Feature: Child Exploitation Material Reduction Research Program
In July 2018 the AIC established the Child Exploitation Material Reduction Research Program using funding received under the Proceeds of Crime Act 2002. The program seeks to reduce the production, distribution, storage and viewing of child exploitation material (CEM).
We approached the market in October 2018, offering total funding of $800,000 for research into ways of reducing CEM offending. To help generate ideas for research projects, the AIC co-hosted a roundtable with the AFP’s Australian Centre to Counter Child Exploitation in Brisbane on 1 November 2018. The roundtable brought together academics, technology specialists, investigators, intelligence experts and policymakers to explore ways of preventing and detecting CEM offending.

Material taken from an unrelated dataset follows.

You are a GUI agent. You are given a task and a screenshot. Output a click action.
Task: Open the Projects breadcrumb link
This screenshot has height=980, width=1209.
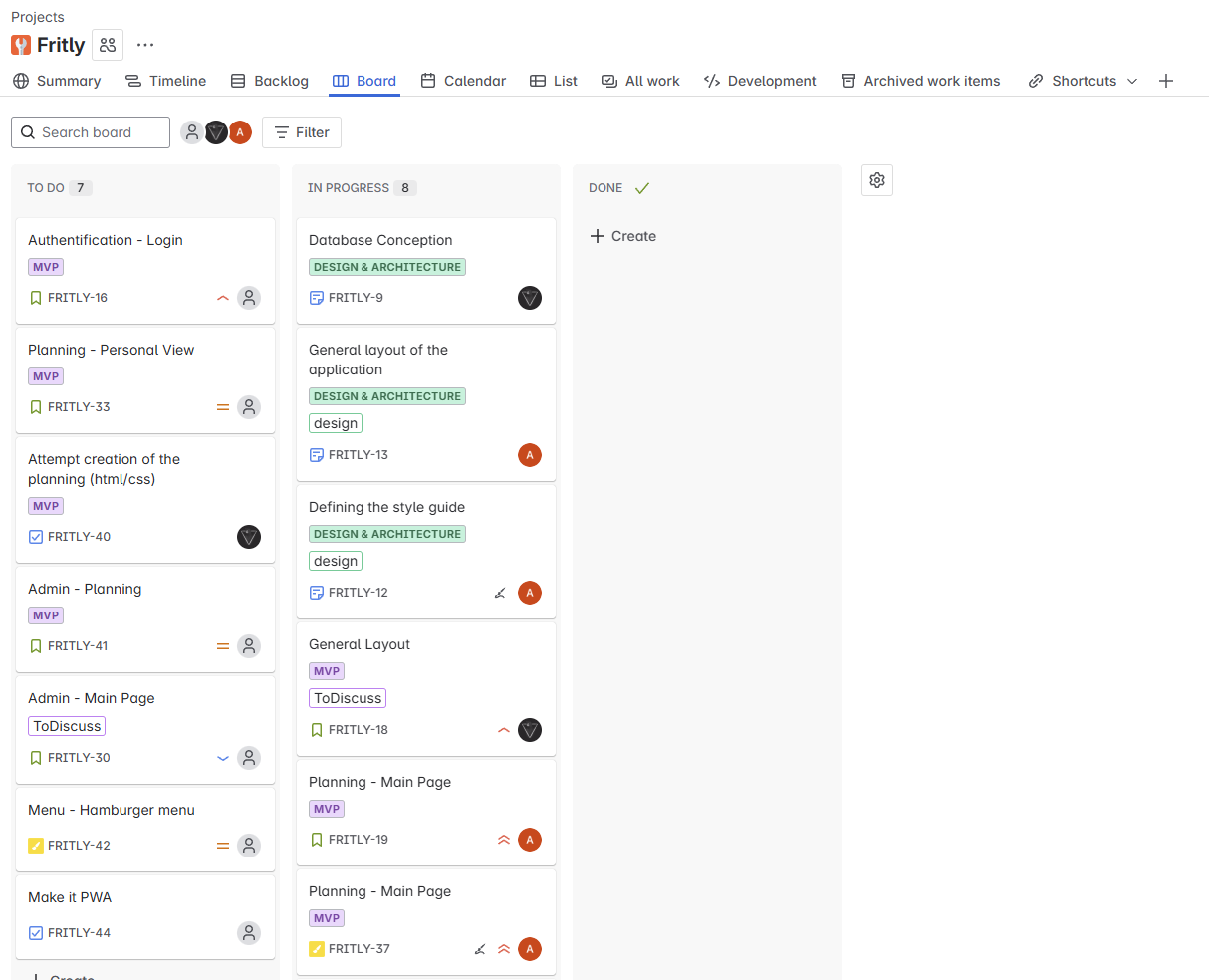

In January 2019, eight projects were awarded funding. These projects aim to reduce CEM offending in different ways. The aims are as follows:
- to develop an evidence-based psychological treatment program to prevent CEM offenders from reoffending (Swinburne University and Monash University);
- to determine the most effective criminal justice responses to CEM offending (University of Queensland and Queensland University of Technology);
- to develop an automated ‘webcrawler’ tool that uses biometric technology to detect new CEM and the victims and perpetrators involved (University of Adelaide, Flinders University, San Jose State University and Michigan State University);
- to produce an online toolkit informing government and practitioners of the most effective evidence-based prevention measures (University of the Sunshine Coast);
- to analyse the processes involved in CEM production and distribution to help investigators detect and prevent these offences (Griffith University, University of New South Wales and Michigan State University);
- to examine whether automated pop-up messages deter children and young people from uploading explicit images they have created (University of Tasmania, La Trobe University, University College London and University of Canberra);
- to produce guidelines for police to follow when posing as children online to identify offenders (Griffith University and Queensland Police Service); and
- to understand the role of parents in producing CEM of their children in order to identify ways of detecting these offences (University of New South Wales and Queensland Police Service).
The projects will be completed in 2020 and the findings presented at a conference in Brisbane. The findings are expected to help law enforcement, corrections, child protection and other agencies to disrupt and prevent CEM offences.